El punto aparte intenta solucionar las cosas, llamar a la calma, buscar cierta serenidad. Con el primer punto debiera haber un contenido inicial ya más o menos cerrado, una direccional clara. Como segundo párrafo todo debiera ser más relajado, sólo seguir la corriente, un salmón que se deja arrastrar río abajo. Un salmón rojo que acaba de desovar y vuelve una vez más al mar. Eso, con tranquilidad, un regreso meditado al mar, extenso, en donde poder alimentarse los próximos meses, alejarse de la turba, de los osos, de los cadáveres de peces que ya comienzan a apestar.

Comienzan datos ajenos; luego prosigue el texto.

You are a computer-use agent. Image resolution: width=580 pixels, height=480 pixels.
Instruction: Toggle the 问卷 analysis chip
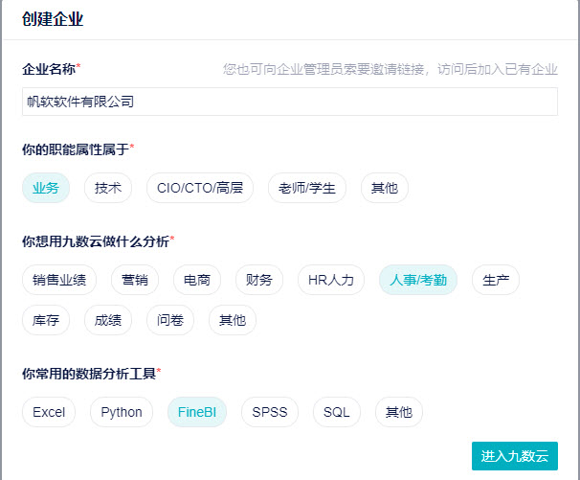click(170, 320)
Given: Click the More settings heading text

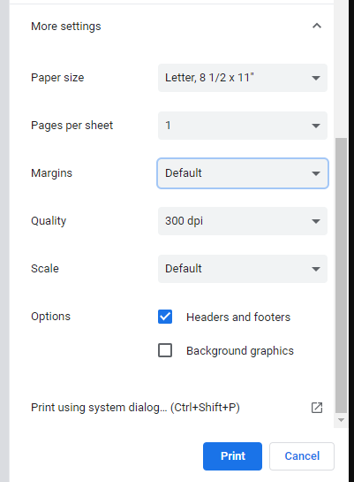Looking at the screenshot, I should click(66, 27).
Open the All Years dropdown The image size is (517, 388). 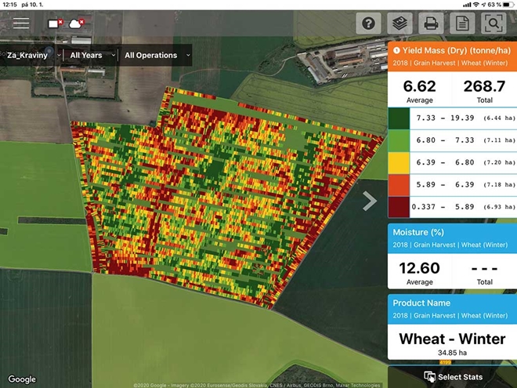(90, 56)
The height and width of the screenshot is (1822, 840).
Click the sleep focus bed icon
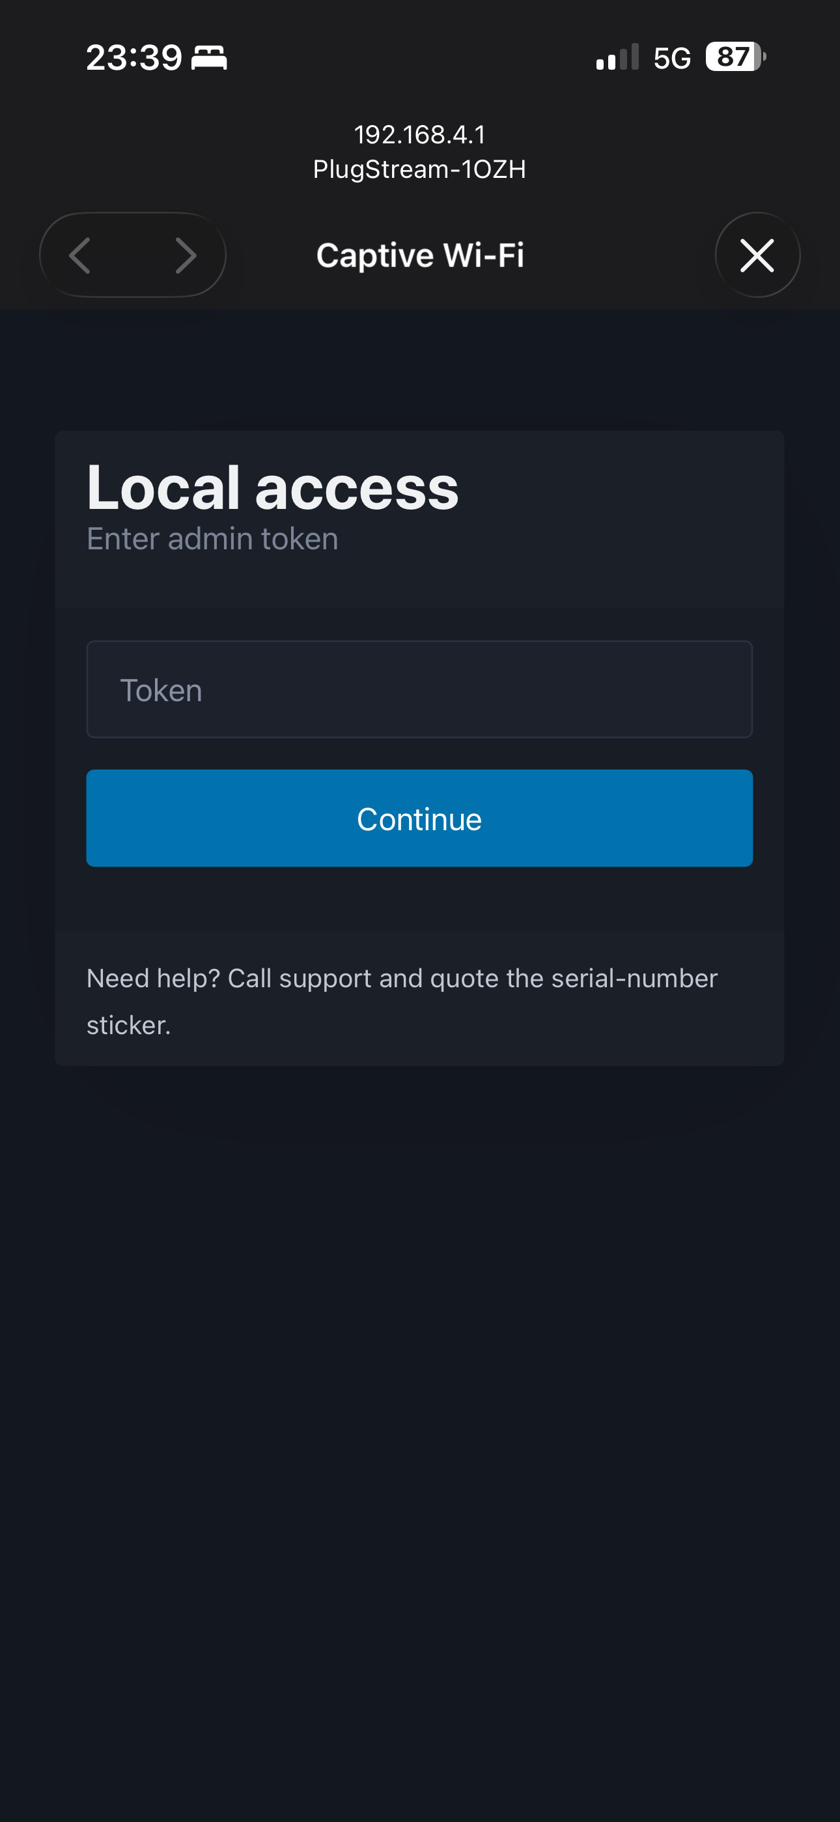click(209, 57)
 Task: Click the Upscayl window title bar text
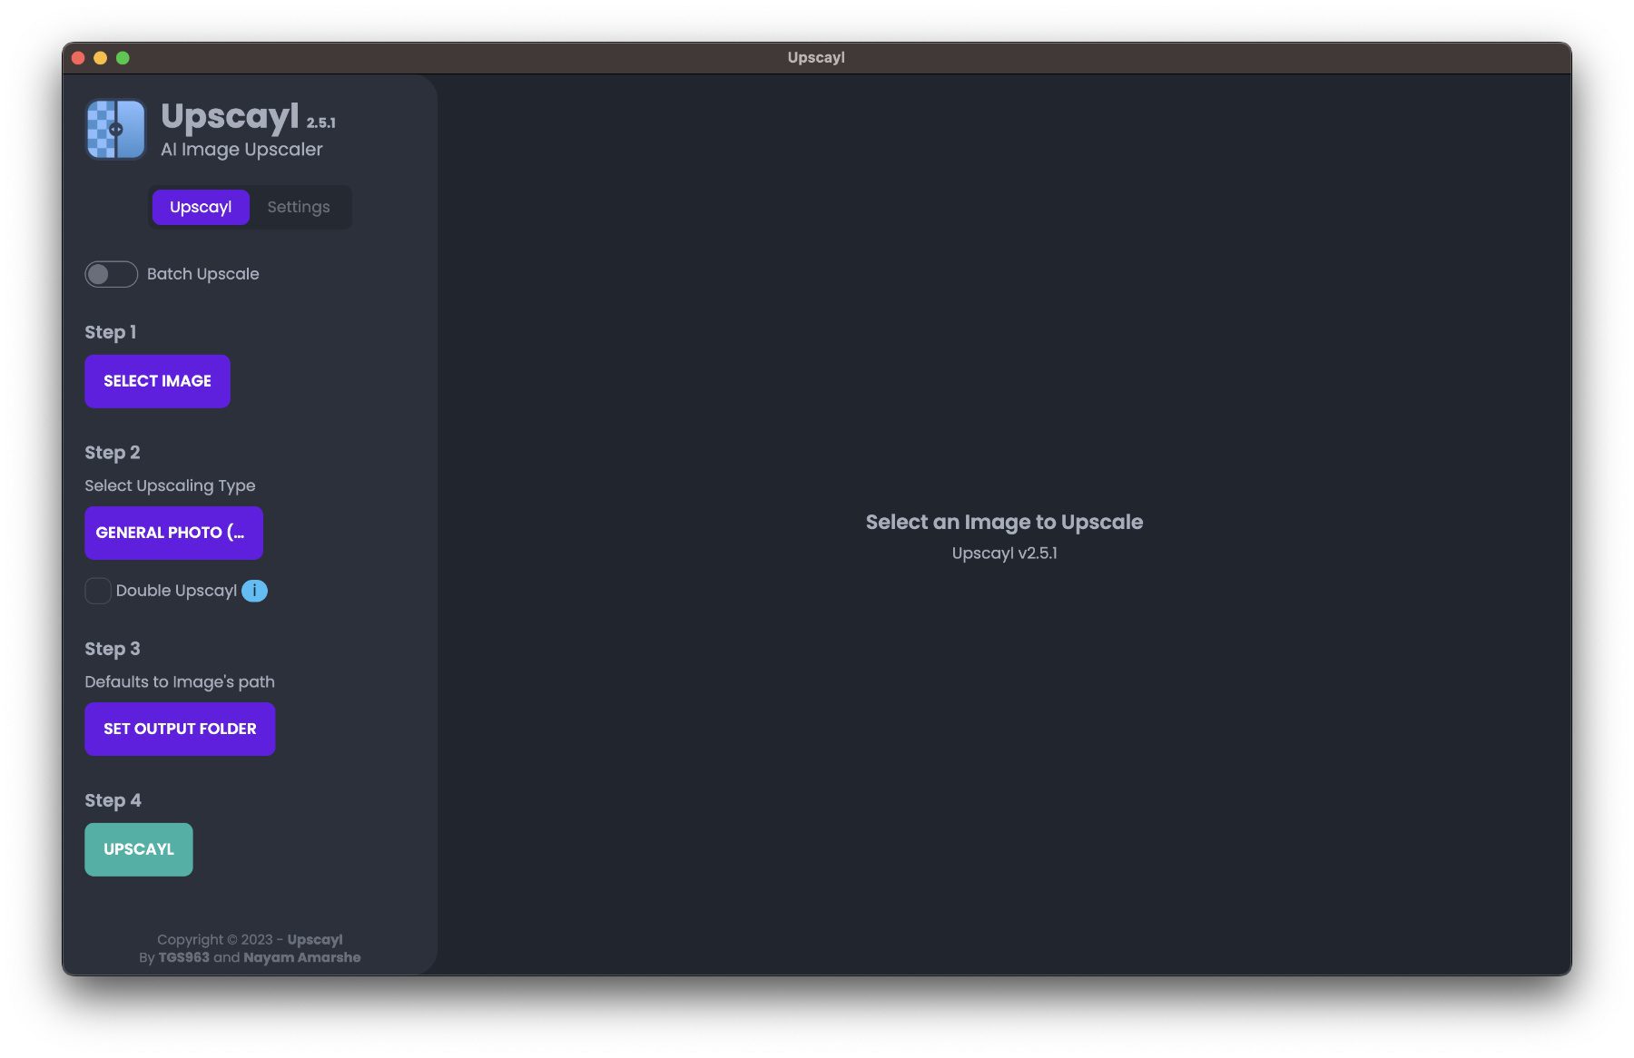click(x=816, y=57)
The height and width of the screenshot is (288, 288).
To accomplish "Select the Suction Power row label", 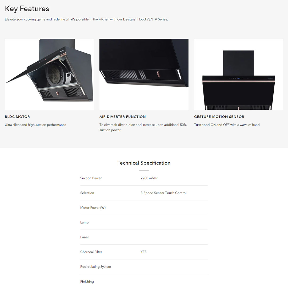I will tap(91, 178).
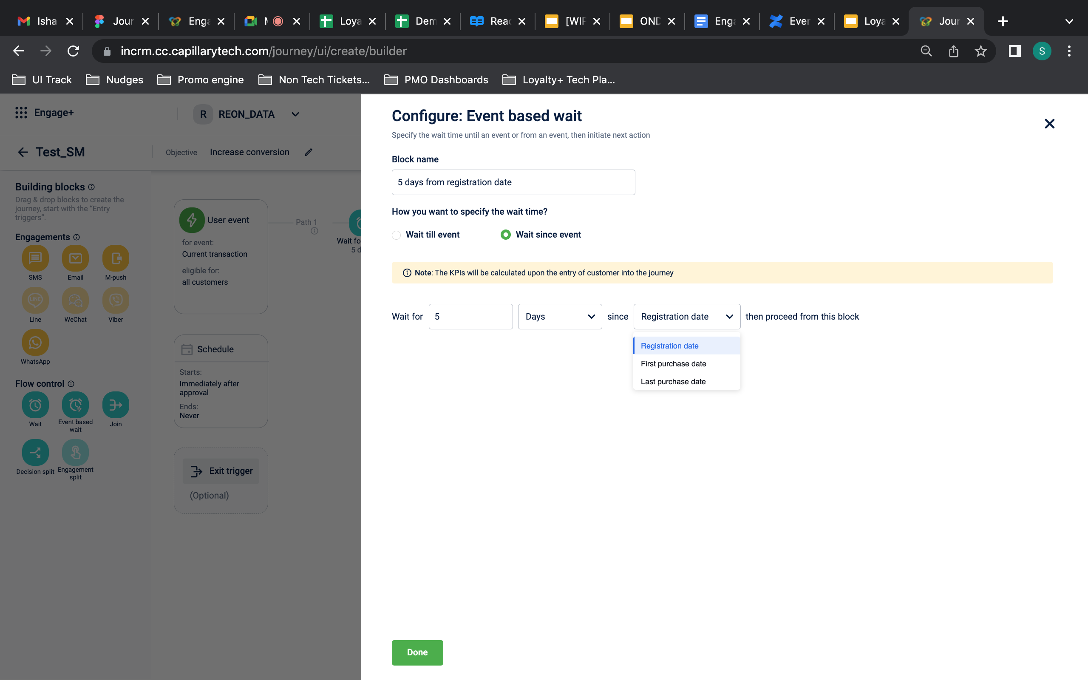Viewport: 1088px width, 680px height.
Task: Click the Decision split icon
Action: (35, 452)
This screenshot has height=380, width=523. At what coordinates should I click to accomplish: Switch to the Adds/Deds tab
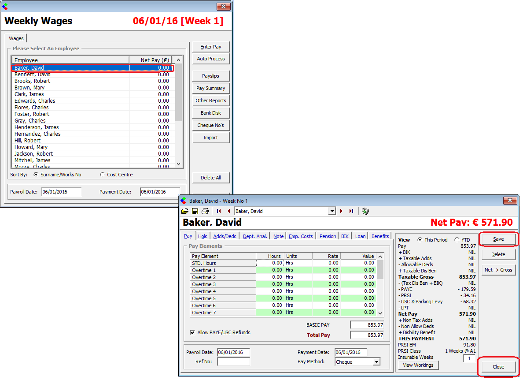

Comienzan, también, los primeros obstáculos: pensar en otras cosas, revisar enfermizamente la bandeja de entrada (no hay nada, desde ayer que no hay nada), abrir y cerrar ventanas, los primeros vacíos mentales, que como lagunitas blancas comienzan a sembrar silencio y un poco de balbuceo incoherente. El miedo al relleno empieza a fortalecerse, y de su mano, y en su real sentido, el miedo a la superchería, al chamulleo, la glosolalia. Al manoteo en el aire, que avergüenza.

Ya por el cuarto párrafo, cuando el bote comienza a hacer aguas, cuando la esperanza en que un tema solo ha llegado y clarificado toda duda; solo, como por arte de magia, motivado por sí mismo; cuando esa esperanza se vuelve ridícula necesitas hacer otra cosa para sublimar la ansiedad, como asomarte por la ventana e intentar absorber el aroma del polen de septiembre, la dulzura del aire en la noche y alguna brisa nocturna. Asomar algo la cabeza y descubrir una figura a media cuadra, con chaqueta blanca, apoyada en uno de esos recipientes de la basura. Ver a la persona y atribuirle a ella todo lo que no logras otorgarle a lo que dices: depositar en ella la ilusión de un objetivo, por absurdo que este sea.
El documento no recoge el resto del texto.